* _WORK REQUEST A_:
Rewrite the paragraph of the garden article that begins "The Sunshine Inn, which is owned" as a short bulleted list that keeps its main facts.
* _WORK REQUEST B_:
Answer these questions using the garden article:
(i) About how long has Clarence Mims been staying at the inn?
(ii) How many wooden beds did the veterans build that day?
(iii) Who supervises the inn's housing program?
* _WORK REQUEST C_:
Reproduce the garden article word for word from "Below them, a" up to and including "earlier that day.".

Veterans say thanks by building new garden
Published: Tuesday, April 9, 2013 at 8:40 p.m.
Last Modified: Tuesday, April 9, 2013 at 8:40 p.m.
U.S. Army veteran Tim Chappell stood atop a truck bed filled with soil Tuesday at the Sunshine Inn, shoveling it over the edge into a garden bed alongside Ellen Vessels of Florida Organic Growers.
Below them, a few more veterans who live at the inn on Northwest 13th Street helped transfer soil while Clarence Mims, yet another Army veteran, raked the soil that had already been dumped into one of four wooden beds they had built earlier that day.
Mims, who was among the six or so veterans who helped set up the garden beds Tuesday, has been staying at the inn for about a month.
"I've got a big puzzle to put together," he said of his life. "It's not easy, but I'm trying."
Tuesday marked the beginning of the Sunshine Inn's new vegetable garden, a piece of a larger project initiated by the veterans who live there to spruce up the place's landscape.
The Sunshine Inn, which is owned by the Alachua County Housing Authority, provides transitional housing for homeless veterans. Fifteen veterans live there, and it has space for up to 20 residents, said Dale Elzie, who supervises the inn's housing program.

Stored data:

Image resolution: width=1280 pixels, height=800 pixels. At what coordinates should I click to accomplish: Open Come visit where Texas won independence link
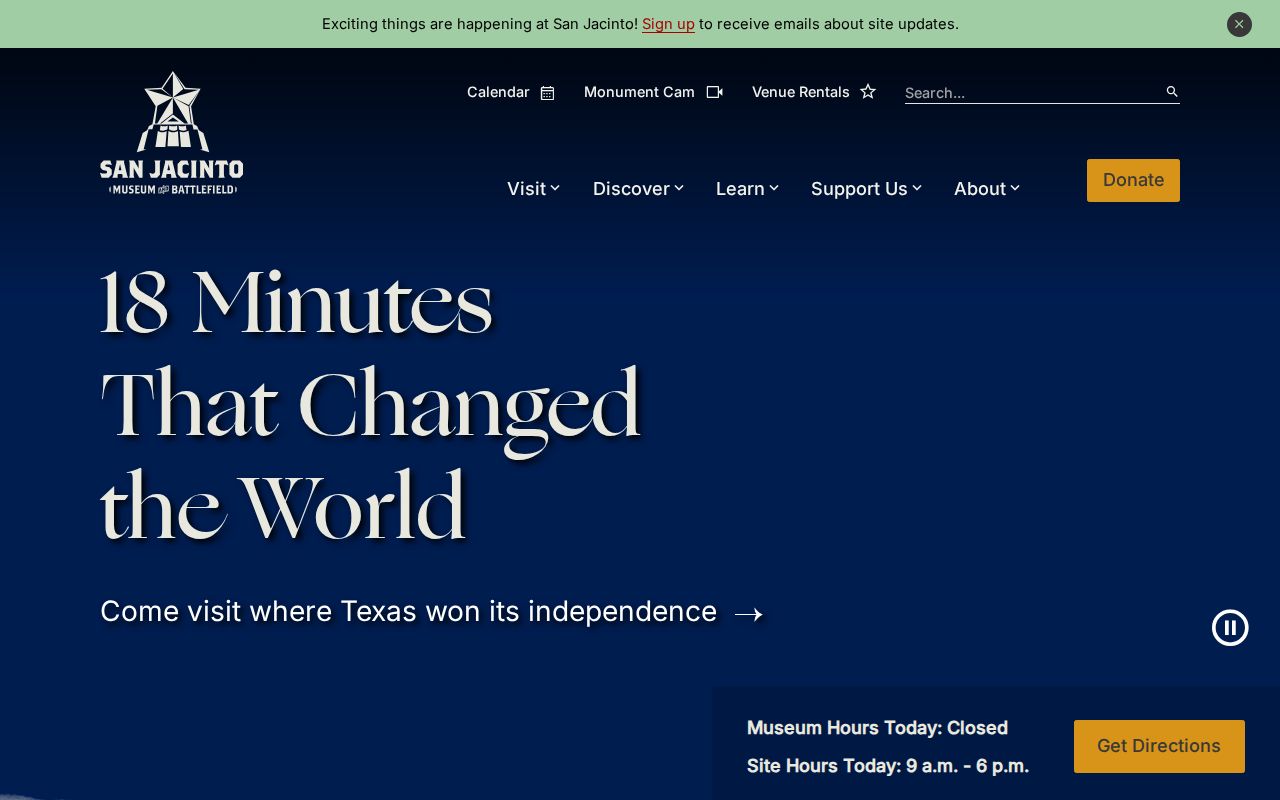pos(408,611)
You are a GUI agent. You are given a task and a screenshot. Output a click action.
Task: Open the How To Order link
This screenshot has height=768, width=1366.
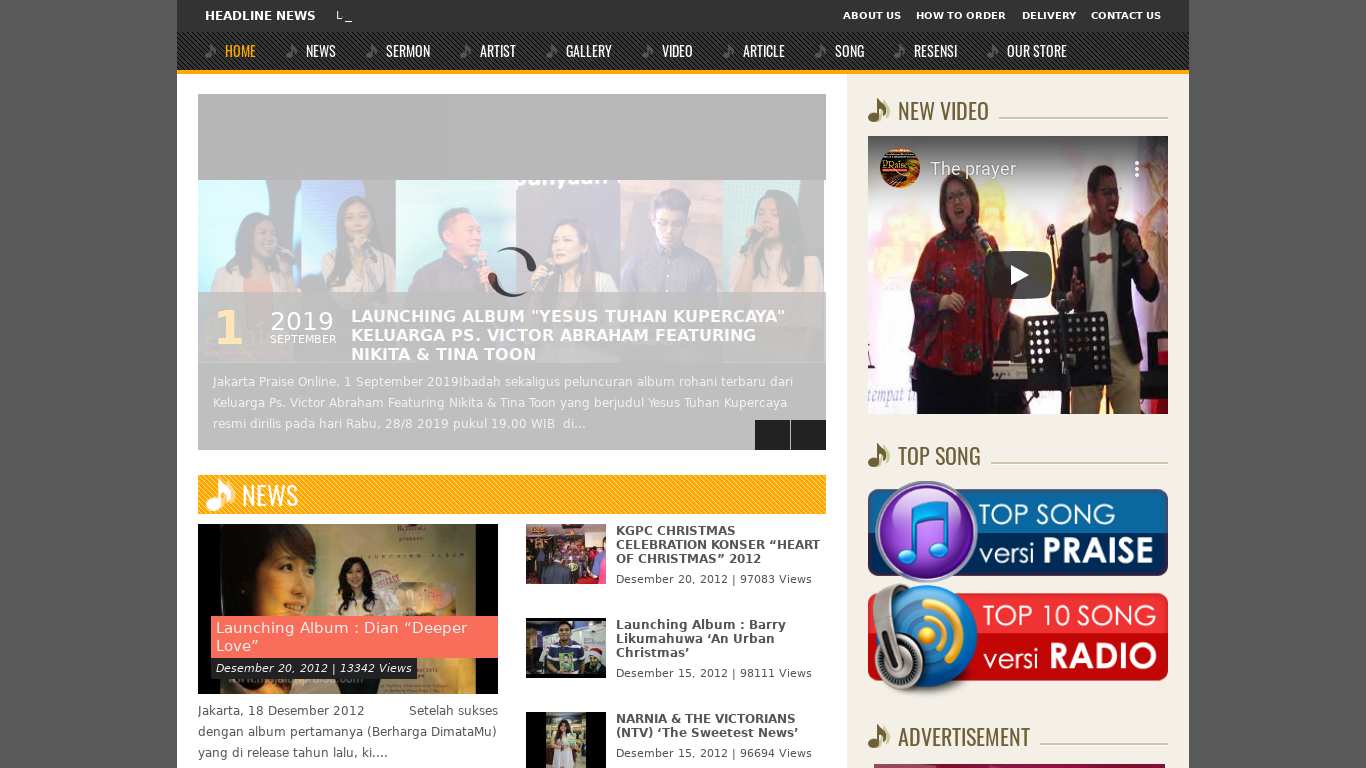click(960, 16)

* _EXERCISE RESPONSE A_:
- Owned by the Alachua County Housing Authority
- Provides transitional housing for homeless veterans
- Fifteen veterans live there; space for up to 20 residents
- Dale Elzie supervises the inn's housing program

* _EXERCISE RESPONSE B_:
(i) About a month
(ii) Four
(iii) Dale Elzie

* _EXERCISE RESPONSE C_:
Below them, a few more veterans who live at the inn on Northwest 13th Street helped transfer soil while Clarence Mims, yet another Army veteran, raked the soil that had already been dumped into one of four wooden beds they had built earlier that day.